“Until one has loved an animal, a part of one’s soul remains unawakened,” wrote Anatole France. Those who have owned – and truly loved – a pet recognize that doing so forms a bond completely unlike any other.
Our pets love us in a way that is uncomplicated and unconditional.
They give us warmth and purpose. They depend on us. They encourage us to see the world with a less cynical set of eyes.
As it turns out, they may also help us to cope with severe mental illness.
A study published in BMC Psychiatry found that pets were often cited by those who suffer from schizophrenia and bipolar disorder as being a major source of psychological comfort during the times when they struggled most with their mental illness. When incorporated into a psychological self-care routine, pets were proven to ease symptoms and encourage participants to manage their illness in healthy ways. They were also shown to provide non-judgmental companionship in times when human interaction becomes difficult.
“When I’m feeling really low they are wonderful because they won’t leave my side for two days,” said one study participant of their two dogs and two cats. “They just stay with me until I am ready to come out of it.”
This may sound simple, but one would be hard pressed to find that level of devotion and care from a human companion.
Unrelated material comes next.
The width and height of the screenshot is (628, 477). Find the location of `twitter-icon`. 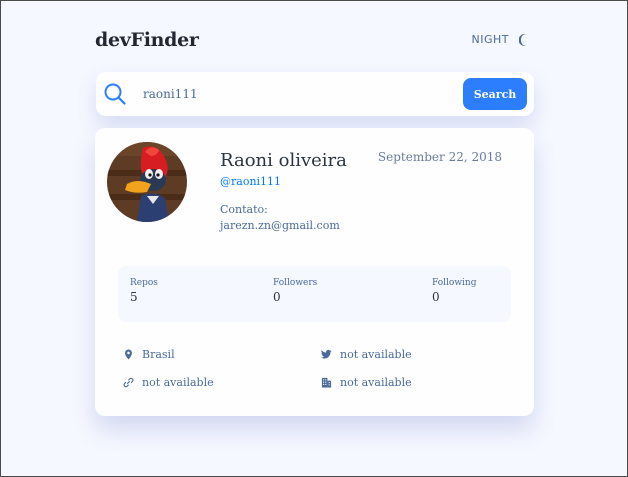

twitter-icon is located at coordinates (326, 354).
Helen Brooks, a mental health researcher at the University of Manchester in the United Kingdom and the lead author of the study, confirmed that “Many felt deep emotional connections with their pet that weren’t available from friends and family.” She also emphasized the importance of the sense of purpose a pet can provide. “The routine these pets provide is really important for people. Getting up in the morning to feed them and groom them and walk them, giving them structure and a sense of purpose that they won’t otherwise have.”
For a person suffering from mental illness – or even one who isn’t – having a loved one depend on them can be a powerful force of self-esteem.
The difference we make in our pets’ lives can help us to think of ourselves in a more positive way.
In arriving at these results, the researchers interviewed over fifty people who suffered from chronic and severe mental illness. They were asked to complete diagrams explaining their social support system – defined as those who provided the participants with emotional support, companionship, and advice. Each diagram was constructed with the participant in the center. Around them, three circles radiated outward to reflect their companions’ different levels of closeness.
Nearly half of the participants had pets that they considered to be a part of their social support system.
Of these participants, sixty percent placed their pets in the central level of their social circle, along with their closest friends and family members. Another twenty percent placed them just outside, in the second circle.
Brooks hopes that these findings will encourage more health workers to consider incorporating pets into care plans for people with mental illness.
As Dean Koontz explained, “No matter how close we are to another person, few human relationships are as free from strife, disagreement, and frustration as is the relationship you have with a good dog. Few human beings give of themselves to another as a dog gives of itself.” Who wouldn’t benefit from such a companion?